“If you look at the crown jewels of modern medicine—antibiotics, vaccines, sanitation—vaccines stand alone in their impact.”
—Dr. Paul A. Offit, an American pediatrician and specialist in immunology
At the turn of the 20th century, smallpox was no longer the deadliest disease, thanks to the vaccine created by Edward Jenner, the Father of Vaccination.
"I avail myself of this occasion of rendering you my portion of the tribute of gratitude due to you from the whole human family. Medecine has never before produced any single improvement of such utility."
— President Thomas Jefferson in an 1806 letter to Edward Jenner
"We shall not fail to teach our children to speak the name of Jenner, and to thank the Great Spirit for bestowing upon him so much wisdom and so much benevolence."
— The Iroquois Confederacy in an 1807 letter to Edward Jenner expressing their deepest gratitude
"Doctor Jenner about to Vaccinate a Child," n.d., The Jenner Institute.
The biggest killers of children were diphtheria (the “Strangling Angel of Death”), tetanus (lockjaw), and pertussis (whooping cough). Scientists had identified the bacteria causing diphtheria and tetanus and developed effective vaccines against them. Although the pertussis bacterium was identified in 1906, scientists failed to develop an effective vaccine.
Consequently, by the 1920s, pertussis was the deadliest childhood disease, especially for infants.
Richard Tennant Cooper, "A Ghostly Skeleton Trying to Strangle a Sick Child; Representing Diphtheria," 1912, The Wellcome Foundation.
“In a typical paroxysm of average severity the child, who can usually foretell it, will often run for support to the lap of the mother or nurse, or seize a chair with both hands. There now occurs a series of explosive coughs, from ten to twenty in number, coming in such rapid succession that the child cannot get its breath between them; the face becomes of a deep red or purple colour, sometimes almost black; the veins of the face and scalp stand out prominently; the eyes are suffused, and seem almost to start from their sockets; there follows a long-drawn inspiration through the narrowed glottis, producing the cowing sound known as the whoop; and then another succession of rapid coughs follows and another whoop…Those old enough to describe their sensations tell of a sense of impending suffocation, the suffering from which is almost indescribable.”
—
A 1922 medical textbook written by L. Emmett Holt and John Howland
“It’s awful, it’s awful. You wonder how they can survive the crisis…They’re suffocating. They’re choking. They become completely blue. They cannot overcome the cough, and you have the impression that the child is dying in your hands.”
— Camille Locht, a researcher at the Pasteur Institute in France.

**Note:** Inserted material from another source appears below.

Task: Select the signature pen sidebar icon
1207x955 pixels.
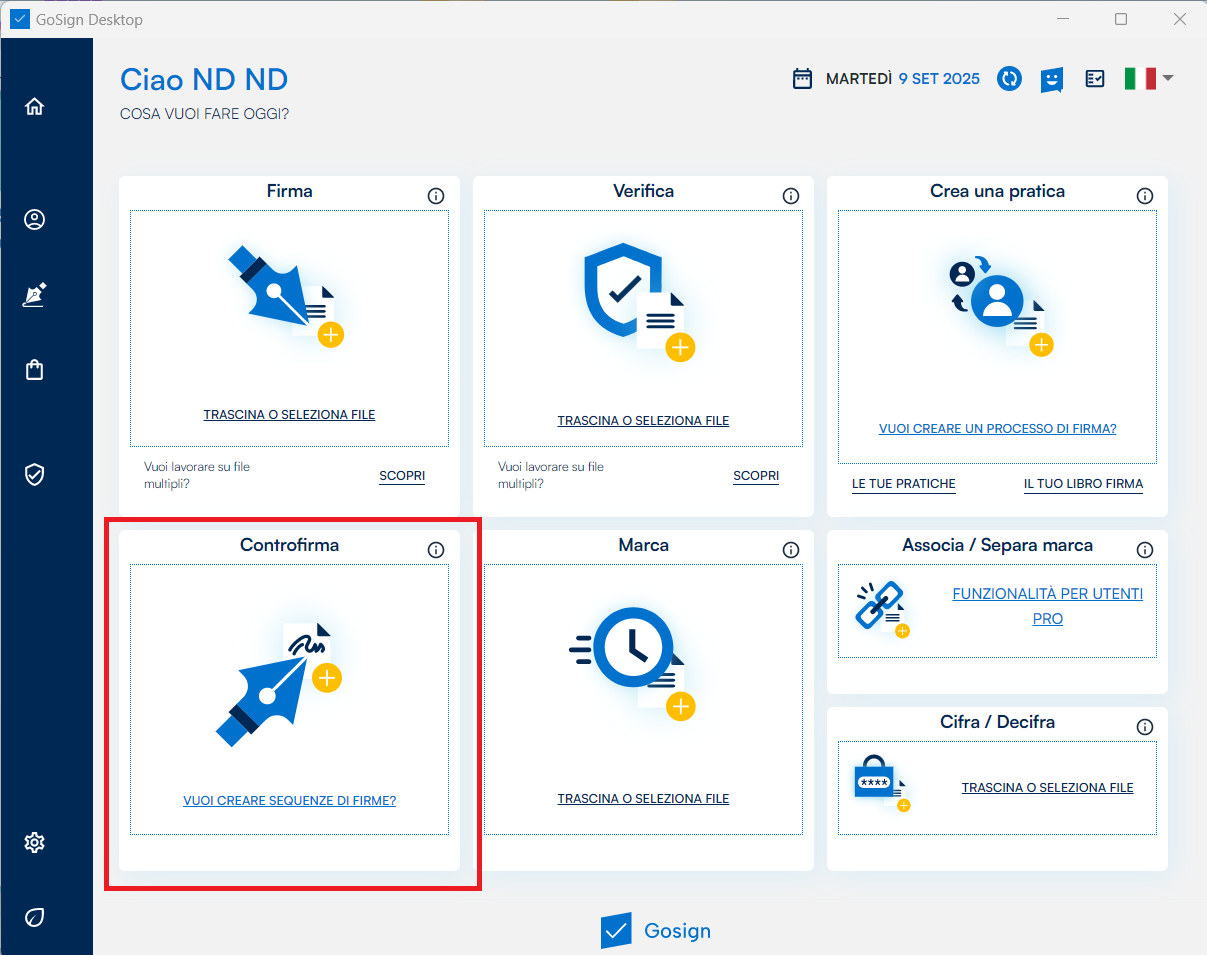Action: pos(35,295)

From 1922-1931 about 1.7 million cases were reported in the U.S., with 73,000 deaths, mostly infants. In 1939, two public health scientists, Dr. Pearl Kendrick and Dr. Grace Eldering, developed the first effective whole-cell pertussis vaccine with the help of chemist Loney Gordon.
"Many of the families we visited were very poor and their living conditions pitiful. Our watchword became 'round to the back and up the stairs.' We listened to sad stories told by desperate fathers who could find no work. We collected specimens by the light of kerosene lamps, from whooping, vomiting, strangling children. We saw what the disease could do."

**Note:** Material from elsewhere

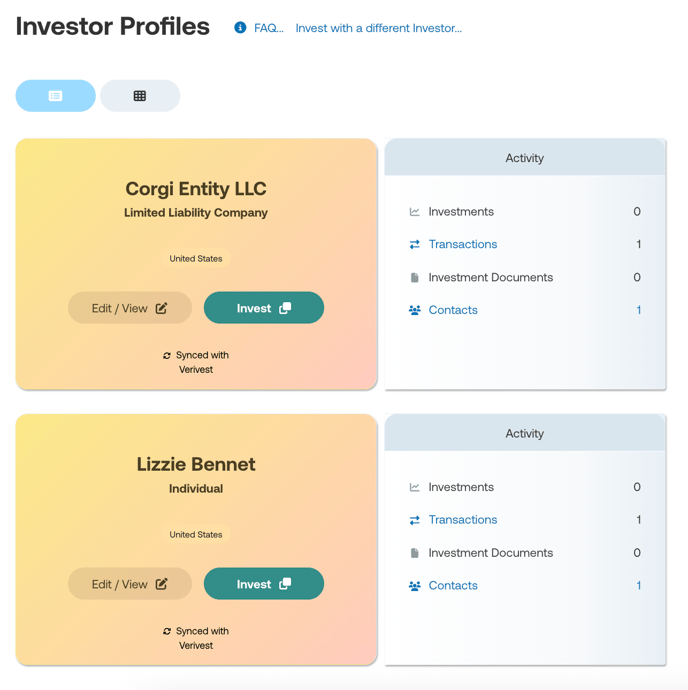Image resolution: width=688 pixels, height=690 pixels.
Task: Open Contacts link for Lizzie Bennet
Action: (453, 586)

— Grace Eldering, one of the female triumvirate in developing the pertussis vaccine
"Pearl Kendrick," n.d., Grand Rapids Public Museum.
"Grace Eldering," n.d., Grand Rapids History Center.
"Loney Clinton Gordon," n.d., Grand Rapids History Center.
"Margaret Jane Pittman," 1947, Rockefeller University.
Dr. Margaret Pittman, a NIH immunologist, worked with Dr. Kendrick to develop safety tests for the vaccine. In 1948, their pertussis vaccine, as well as the diphtheria and tetanus vaccines, were combined to form DTP vaccine.
“Who are the men and women living today who would be dead from whooping cough had it not been for Pearl Kendrick’s vaccine? … Name one. You can’t do it and neither can I. … Dr. Kendrick never became rich and, outside a relatively small circle of informed friends and colleagues, never became famous. All she did was save hundreds of thousands of lives at modest cost. Secure knowledge of that fact is the very best reward.”
— Dean Richard Remington, in the University of Michigan’s School of Public Health newsletter
Vaccination, like any other medical procedure, is never risk-free. Kendrick’s vaccine contained more than 3,000 pertussis proteins, causing it to have rare but significant side-effects.
“In addition to the usual local inflammatory effects and fever associated with many vaccines, whole-cell pertussis vaccines sometimes trigger prolonged crying and febrile convulsions and, very rarely, hypotonic–hyporesponsive episodes.”
— Nicolas Fanget of the Nature Publishing Group
Although transient side-effects following the shot were real and common, for years doctors had argued the benefits of the vaccine outweighed its risks.